--- Selected extract ---
===

Guide to AI User Agents

AI assistants now act like your most important site visitors. When someone asks a question in ChatGPT, Perplexity, Gemini, or Meta AI, those platforms dispatch bots to retrieve, parse, and cite content in real time. If they can’t access or understand your pages, you won’t be cited—and you’ll miss high‑intent demand.

This guide explains which AI user agents to allow, which to consider blocking, and the practical steps to make your site machine‑readable and citable in AI answers. It also includes a checklist you can use with your dev team and features to look for in an AI visibility tool.

tl;dr — Allowlist these user agents to be cited and get traffic from AI platforms

Platform	robots.txt identifier	Example User-Agent header
ChatGPT	`ChatGPT-User`	Mozilla/5.0 ...; compatible; ChatGPT-User/1.0; +https://openai.com/bot
Meta AI	`meta-externalagent` `meta-externalfetcher` `facebookexternalhit`	facebookexternalhit/1.1; meta-externalagent/1.1; meta-externalfetcher/1.1
Perplexity	`PerplexityBot`	Mozilla/5.0 ...; compatible; PerplexityBot/1.0; +https://perplexity.ai/perplexitybot
Google AI Overviews	`Googlebot`	Mozilla/5.0 ...; compatible; Googlebot/2.1; +http://www.google.com/bot.html
Google Gemini	`Googlebot-extended`	Uses Googlebot UA; control via robots.txt

Also allow standard search indexers (Googlebot, Bingbot) so your content is discoverable.

===

--- Dataset excerpt ---
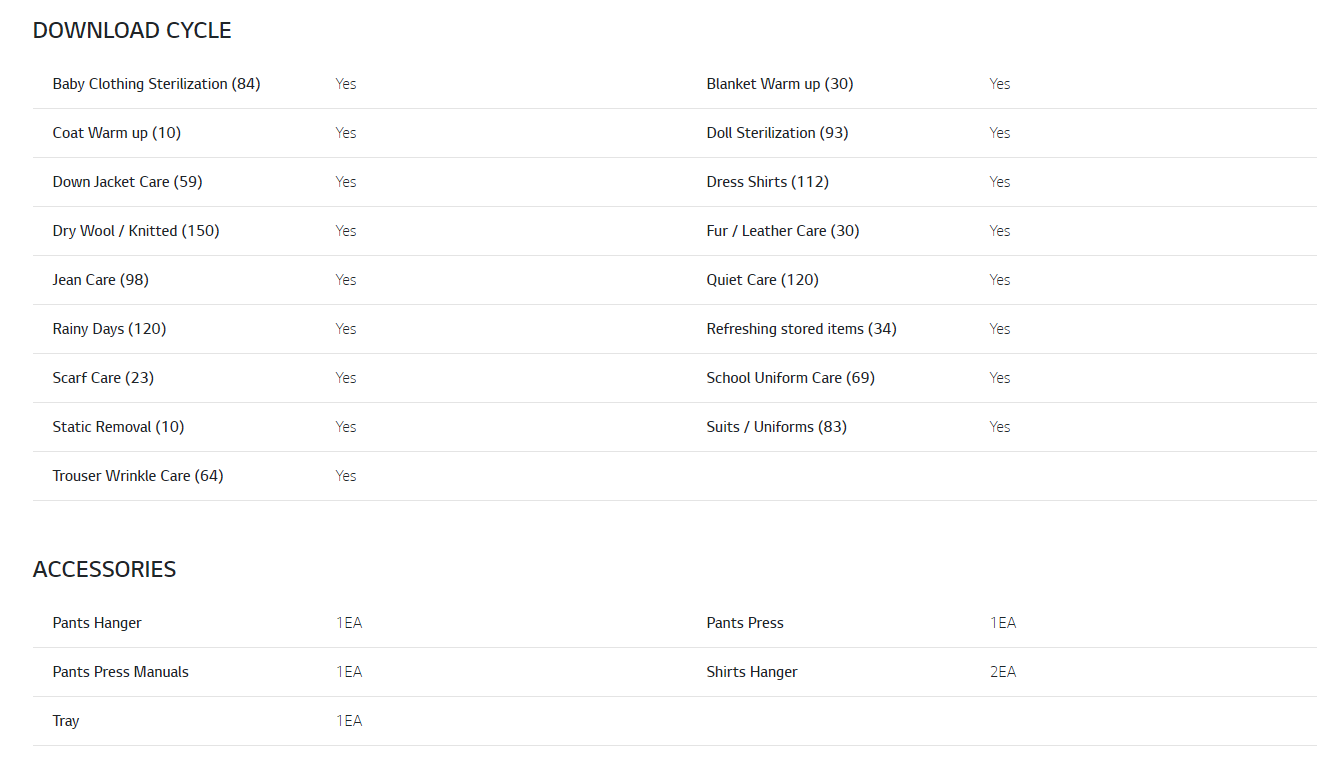Click the ACCESSORIES section heading
1343x772 pixels.
point(104,570)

===

--- Work to complete ---
(a) List each platform named in the Platform column of the table in the guide to AI user agents.
(b) Write the next part of the guide to AI user agents, starting right after its final sentence.

--- Expected results ---
(a) ChatGPT, Meta AI, Perplexity, Google AI Overviews, Google Gemini

(b)
The goal has changed: Be citable, not just findable

AI traffic isn’t one thing. Different bots do different jobs:

Retrievers service a live user query (highest intent, prioritize access).
Indexers keep AI platforms’ knowledge fresh (discoverability).
Trainers collect data for model training (long‑term brand comprehension).

Optimizing for retrieval should come first: it’s where real‑time citations and conversions originate.

How to make your website show up in AI platforms (checklist)

Use this as a practical, non-nested checklist with your web, SEO, and security teams.

Crawl access
Allowlist real‑time retrievers in robots.txt and in any WAF/bot manager (Cloudflare, Akamai, Imperva, AWS WAF).
Verify that these agents receive HTTP 200 (not 403/429) and aren’t blocked by geo/IP rules, login walls, or cookie consent gates.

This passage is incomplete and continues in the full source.